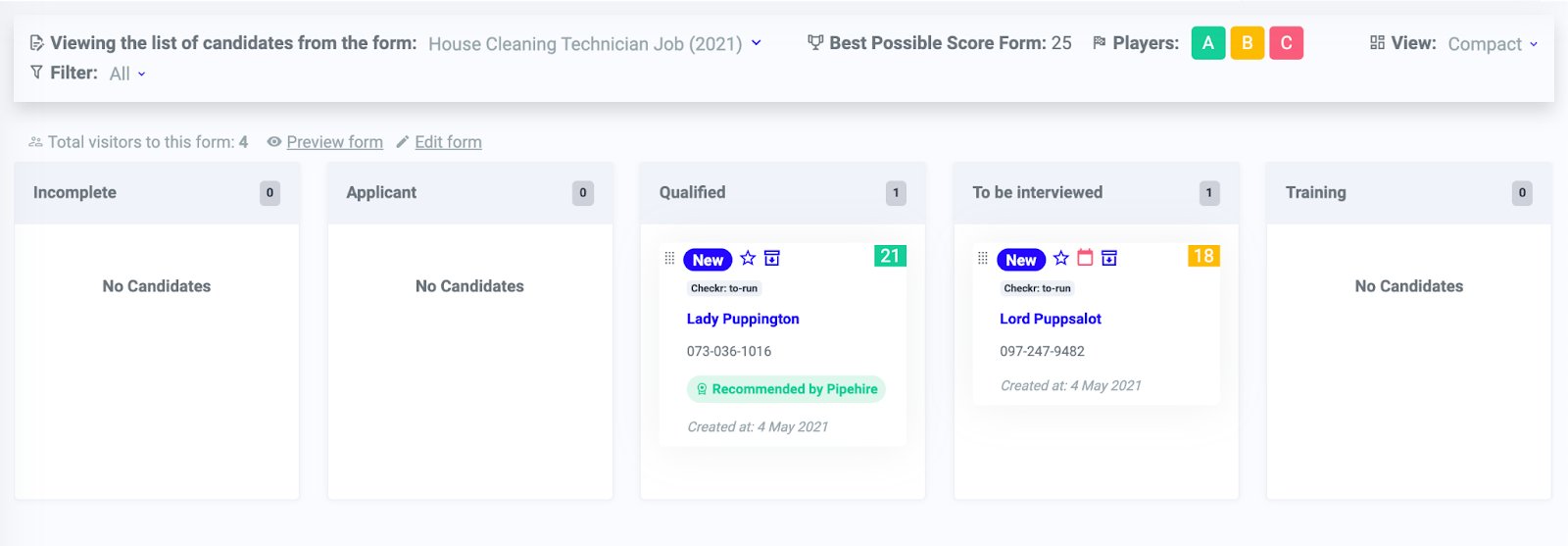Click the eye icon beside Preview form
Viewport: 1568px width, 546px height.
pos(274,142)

...

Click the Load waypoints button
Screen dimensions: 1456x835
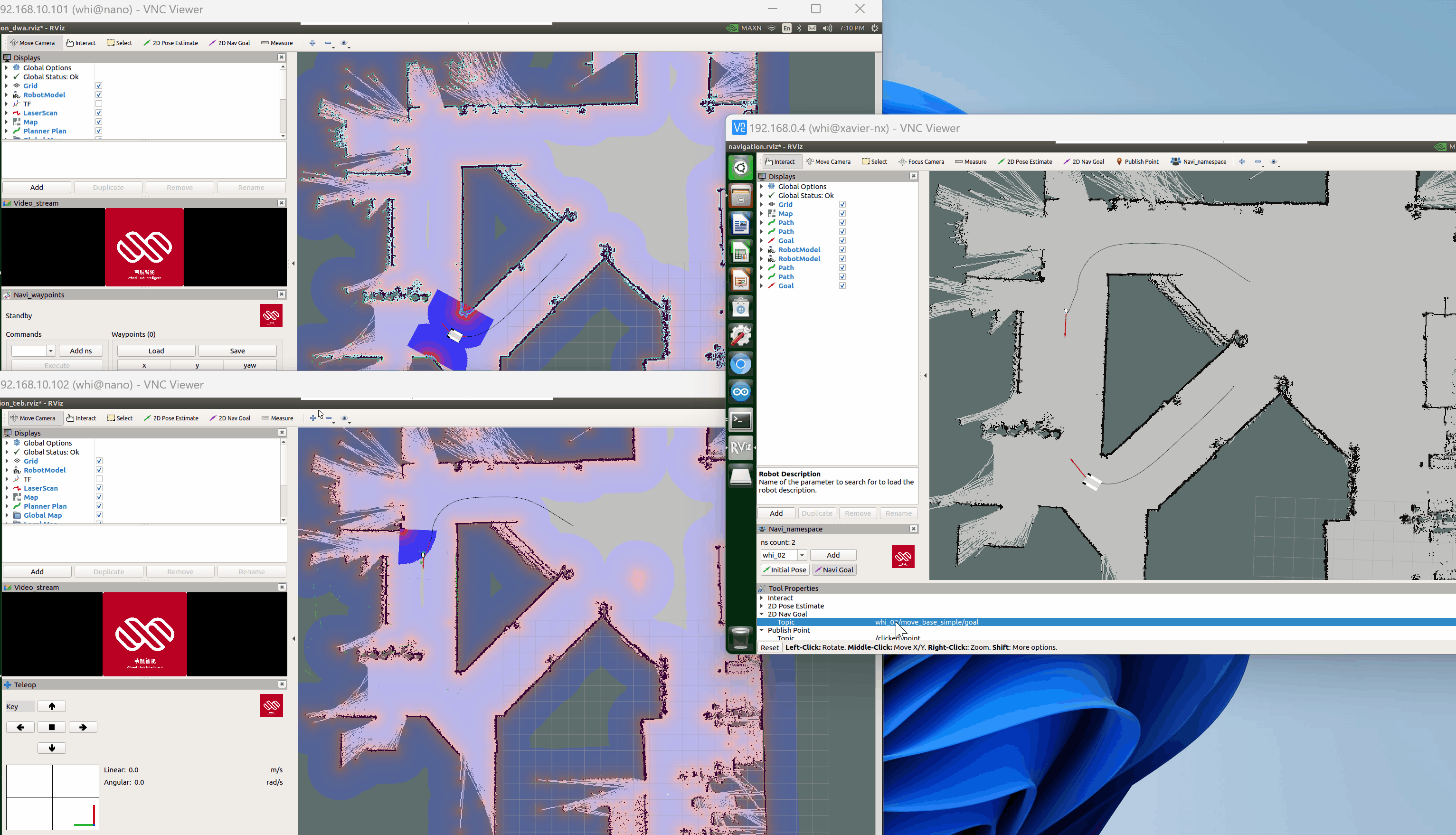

> Problem to work on
Print the records again, starting at the line that contains "Click the eye icon beside Preview form" and ending at the line that contains "pos(274,142)", both included, with the pictures left out.

> Answer to this exercise
Click the eye icon beside Preview form
Viewport: 1568px width, 546px height.
pos(274,142)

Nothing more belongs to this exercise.